Still Underway Amid Drunk Elephant’s $845 Million Acquisition Deal: An Ugly Legal Battle with L’Oreal




image: Drunk Elephant

Following months of reports that Drunk Elephant was nearing an acquisition deal, Japanese giant Shiseido has been revealed as the purchaser of the buzzy beauty brand in what is being called “the most anticipated beauty M&A deal of 2019.” In exchange for $845 million, Shiseido will take a 100 percent stake in the 7-year old clean beauty brand, whose revenues for 2018 were reportedly close to $100 million, a deal that “underscores the Japanese buyer’s ambitions to globalize its beauty offerings,” per WWD. 

In addition to serving as the latest in a string of major acquisitions within in the booming $500 billion beauty industry, as “first fueled by a growing market for makeup, and big beauty conglomerates’ willingness to pay high prices for these hot companies, like It Cosmetics, which sold to L’Óreal for $1.2 billion in 2016, a valuation of more than six times sales,” Forbes notes, the deal, itself, also seems to suggest that “purchase prices for beauty brands may be calming down.” After all, Drunk Elephant – which has proven popular amongst Gen-Zers and older beauty buyers, alike – was reportedly eyeing a valuation of more than $1 billion.  

The deal – by virtue of the fact that Shiseido will purchase all existing holdings in the Drunk Elephant, including from current holders, such as San Francisco-based VMG Partners, per Axios – means that in addition to acquiring Drunk Elephant’s assets, such as its valuable intellectual property, the Japanese beauty co. will also take on its liabilities, including those of a legal nature. The most glaring of such legal matters is the headline-making lawsuit that Drunk Elephant is currently facing after allegedly ripping off one of L’Oreal’s award-winning and highly-buzzed-about Vitamin C serums.  

According to the complaint that the American arm of French giant L’Oreal filed in a Texas federal court almost a year ago, Drunk Elephant – by way of its $80 C-Firma Day Serum – “has infringed and continues to infringe claims” one of L’Oreal’s patents for a specific Vitamin C compound. To be exact, L’Oreal claims that the C-Firma Day Serum contains a patent-protected chemical makeup that mirrors that of L’Oreal-owned brand Skinceuticals’ more expensive C E Ferulic Serum, and as a result, Drunk Elephant is directly infringing a utility patent (patent no. 7,179,841) that it has held since 2007.

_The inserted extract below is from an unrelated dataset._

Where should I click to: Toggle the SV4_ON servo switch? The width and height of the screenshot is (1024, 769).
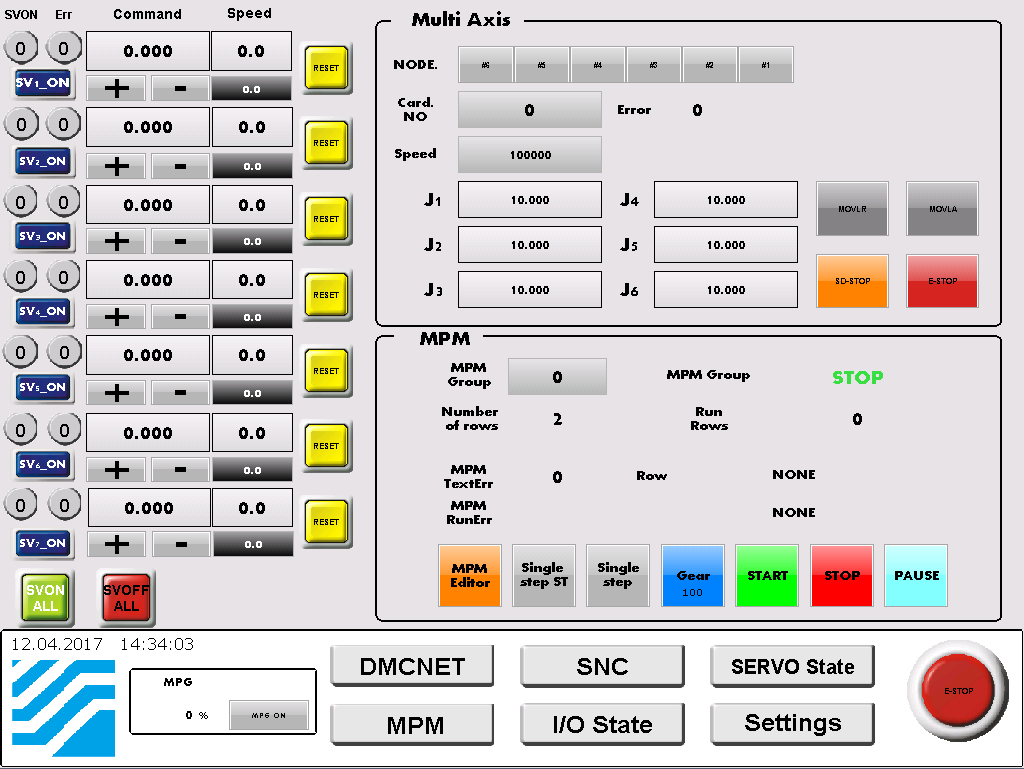pyautogui.click(x=42, y=311)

In its formal response to the lawsuit in June, Drunk Elephant “specifically denied” that its C-Firma Day Serum “infringes any valid claim [included in L’Oreal’s] ’841 patent,” and as a result, explicitly rejected L’Oreal’s argument that the patent prevents it from “manufacturing and selling any Drunk Elephant products,” including the C-Firma Day Serum. 

Aside from denying that has engaged in infringement and asking the court to dismiss L’Oreal’s suit as a result, Drunk Elephant set forth claims of its own, asking the court to declare that its “making, using, selling, offering for sale, marketing, or importation of C-Firma Day Serum does not infringe the ’841 patent.” Even more significantly, though, Drunk Elephant has asked the court to declare that the patent at issue and all of its individual claims are invalid because “they fail to comply with the requirements of patentability” set forth by law, including the requirements that any patent-protected invention must be novel and nonobvious. 

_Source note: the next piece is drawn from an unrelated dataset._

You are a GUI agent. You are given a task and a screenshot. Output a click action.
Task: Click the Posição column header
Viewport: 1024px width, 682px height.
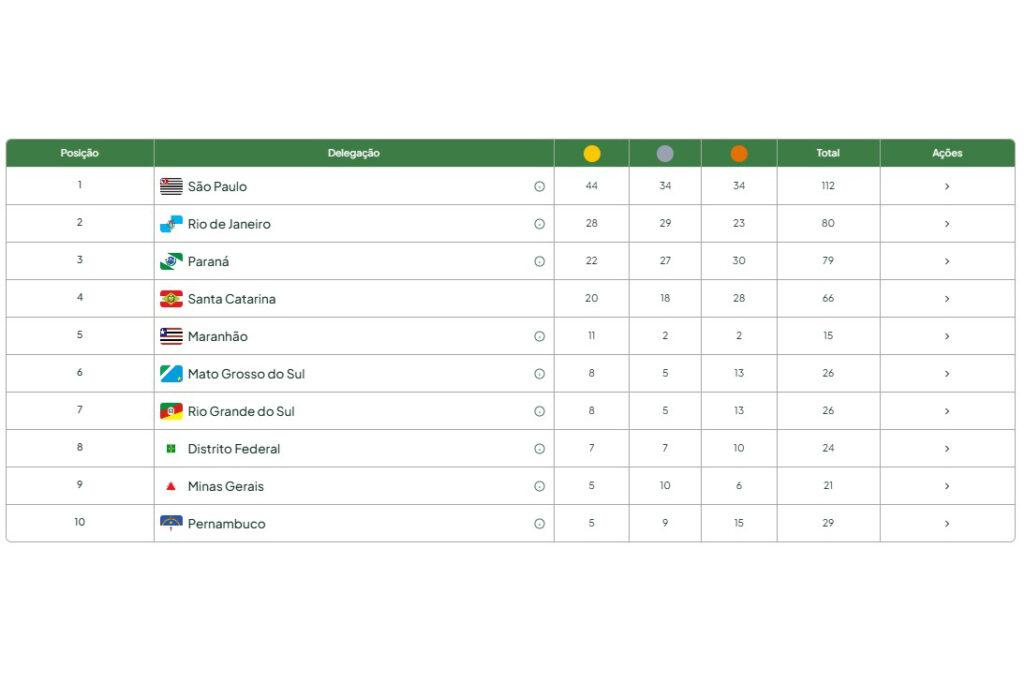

Drunk Elephant claims that L’Oreal knew that there “was nothing inventive about producing an ‘aqueous composition’ or other solution containing ‘L-Ascorbic acid’ that had a ‘pH below about 3.5” – claims that are at the center of its patent – which is why the beauty giant “withheld material prior art references” from the U.S. Patent Office in order to “deceiving the Office into issuing the ’841 patent … despite its duty” to provide it with all relevant prior art. 

With that in mind, Drunk Elephant has asked the court to not only determine that it has not infringed L’Oreal’s patent by way of its C-Firma products but to declare that the ‘841 patent “and all of its claims are invalid” and unenforceable, a potentially much bigger loss if it comes to be.

Despite the removal of DrunkElephant Holdings, LLC from the list of defendants, the case is still underway between L'Oreal USA Creative and Drunk Elephant, LLC, and in fact, given the deal between Drunk Elephant and Shiseido, in furtherance of which the Japanese titan will officially shallow up its much smaller new acquisition target by the end of this year, the lawsuit has seemingly transformed into something of a battle of the giants. 

While with $10.15 billion in annual revenues, Shiseido is still quite a bit smaller than the $29.67 billion per year L’Oreal, the potential for spending-on-legal-fees and thus, the playing field as whole, has arguably been leveled quite a bit.